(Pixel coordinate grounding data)
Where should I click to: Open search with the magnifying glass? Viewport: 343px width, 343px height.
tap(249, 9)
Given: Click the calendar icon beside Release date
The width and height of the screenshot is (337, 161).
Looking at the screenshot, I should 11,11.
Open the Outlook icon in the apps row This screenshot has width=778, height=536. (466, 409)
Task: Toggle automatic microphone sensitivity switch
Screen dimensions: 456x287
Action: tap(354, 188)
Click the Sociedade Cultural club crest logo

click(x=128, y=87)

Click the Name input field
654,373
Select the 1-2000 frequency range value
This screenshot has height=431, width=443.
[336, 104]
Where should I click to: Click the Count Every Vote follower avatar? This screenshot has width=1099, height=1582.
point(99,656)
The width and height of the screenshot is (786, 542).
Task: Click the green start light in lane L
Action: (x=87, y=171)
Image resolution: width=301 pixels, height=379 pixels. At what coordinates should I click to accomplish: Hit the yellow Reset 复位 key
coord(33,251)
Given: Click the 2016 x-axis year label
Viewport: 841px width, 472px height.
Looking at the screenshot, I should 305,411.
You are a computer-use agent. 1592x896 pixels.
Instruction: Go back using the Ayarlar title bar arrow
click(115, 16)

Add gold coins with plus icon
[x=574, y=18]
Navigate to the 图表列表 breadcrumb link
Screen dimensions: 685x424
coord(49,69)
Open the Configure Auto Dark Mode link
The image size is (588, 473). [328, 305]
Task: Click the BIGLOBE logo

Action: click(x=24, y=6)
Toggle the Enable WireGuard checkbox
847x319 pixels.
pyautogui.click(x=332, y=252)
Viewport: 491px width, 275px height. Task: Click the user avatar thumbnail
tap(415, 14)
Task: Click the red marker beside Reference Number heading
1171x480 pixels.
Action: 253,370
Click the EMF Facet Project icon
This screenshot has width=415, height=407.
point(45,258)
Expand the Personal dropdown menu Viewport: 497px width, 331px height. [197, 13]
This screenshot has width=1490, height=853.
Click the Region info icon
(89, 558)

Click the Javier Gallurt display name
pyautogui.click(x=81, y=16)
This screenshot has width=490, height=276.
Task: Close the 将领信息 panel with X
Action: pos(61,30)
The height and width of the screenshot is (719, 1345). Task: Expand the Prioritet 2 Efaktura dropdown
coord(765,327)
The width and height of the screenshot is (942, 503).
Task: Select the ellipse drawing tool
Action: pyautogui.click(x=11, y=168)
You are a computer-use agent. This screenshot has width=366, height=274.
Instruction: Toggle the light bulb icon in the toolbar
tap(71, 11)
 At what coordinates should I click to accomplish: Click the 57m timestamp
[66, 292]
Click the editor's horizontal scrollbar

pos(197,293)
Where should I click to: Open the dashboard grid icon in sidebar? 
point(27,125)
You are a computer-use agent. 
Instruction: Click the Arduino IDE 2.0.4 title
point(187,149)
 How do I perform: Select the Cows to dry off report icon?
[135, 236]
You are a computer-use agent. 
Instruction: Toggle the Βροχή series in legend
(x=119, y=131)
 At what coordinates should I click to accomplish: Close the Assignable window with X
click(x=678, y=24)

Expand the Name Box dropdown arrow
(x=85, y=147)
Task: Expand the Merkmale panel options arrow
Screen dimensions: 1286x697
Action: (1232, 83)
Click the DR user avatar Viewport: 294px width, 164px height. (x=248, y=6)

#### [Exercise details]
Word for word, repeat the records above.

#### [Reply]
Where should I click to: Open search with the magnifying glass? Viewport: 343px width, 343px height.
tap(249, 9)
Given: Click the calendar icon beside Release date
The width and height of the screenshot is (337, 161).
Looking at the screenshot, I should 11,11.
Open the Outlook icon in the apps row This screenshot has width=778, height=536. (466, 409)
Task: Toggle automatic microphone sensitivity switch
Screen dimensions: 456x287
Action: tap(354, 188)
Click the Sociedade Cultural club crest logo

click(x=128, y=87)

Click the Name input field
654,373
Select the 1-2000 frequency range value
This screenshot has height=431, width=443.
[336, 104]
Where should I click to: Click the Count Every Vote follower avatar? This screenshot has width=1099, height=1582.
point(99,656)
The width and height of the screenshot is (786, 542).
Task: Click the green start light in lane L
Action: (x=87, y=171)
Image resolution: width=301 pixels, height=379 pixels. At what coordinates should I click to accomplish: Hit the yellow Reset 复位 key
coord(33,251)
Given: Click the 2016 x-axis year label
Viewport: 841px width, 472px height.
Looking at the screenshot, I should 305,411.
You are a computer-use agent. 1592x896 pixels.
Instruction: Go back using the Ayarlar title bar arrow
click(115, 16)

Add gold coins with plus icon
[x=574, y=18]
Navigate to the 图表列表 breadcrumb link
Screen dimensions: 685x424
coord(49,69)
Open the Configure Auto Dark Mode link
The image size is (588, 473). [328, 305]
Task: Click the BIGLOBE logo

Action: click(x=24, y=6)
Toggle the Enable WireGuard checkbox
847x319 pixels.
pyautogui.click(x=332, y=252)
Viewport: 491px width, 275px height. Task: Click the user avatar thumbnail
tap(415, 14)
Task: Click the red marker beside Reference Number heading
1171x480 pixels.
Action: 253,370
Click the EMF Facet Project icon
This screenshot has width=415, height=407.
point(45,258)
Expand the Personal dropdown menu Viewport: 497px width, 331px height. [197, 13]
This screenshot has width=1490, height=853.
Click the Region info icon
(89, 558)

Click the Javier Gallurt display name
pyautogui.click(x=81, y=16)
This screenshot has width=490, height=276.
Task: Close the 将领信息 panel with X
Action: pos(61,30)
The height and width of the screenshot is (719, 1345). Task: Expand the Prioritet 2 Efaktura dropdown
coord(765,327)
The width and height of the screenshot is (942, 503).
Task: Select the ellipse drawing tool
Action: pyautogui.click(x=11, y=168)
You are a computer-use agent. This screenshot has width=366, height=274.
Instruction: Toggle the light bulb icon in the toolbar
tap(71, 11)
 At what coordinates should I click to accomplish: Click the 57m timestamp
[66, 292]
Click the editor's horizontal scrollbar

pos(197,293)
Where should I click to: Open the dashboard grid icon in sidebar? 
point(27,125)
You are a computer-use agent. 
Instruction: Click the Arduino IDE 2.0.4 title
point(187,149)
 How do I perform: Select the Cows to dry off report icon?
[135, 236]
You are a computer-use agent. 
Instruction: Toggle the Βροχή series in legend
(x=119, y=131)
 At what coordinates should I click to accomplish: Close the Assignable window with X
click(x=678, y=24)

Expand the Name Box dropdown arrow
(x=85, y=147)
Task: Expand the Merkmale panel options arrow
Screen dimensions: 1286x697
Action: (1232, 83)
Click the DR user avatar Viewport: 294px width, 164px height. (x=248, y=6)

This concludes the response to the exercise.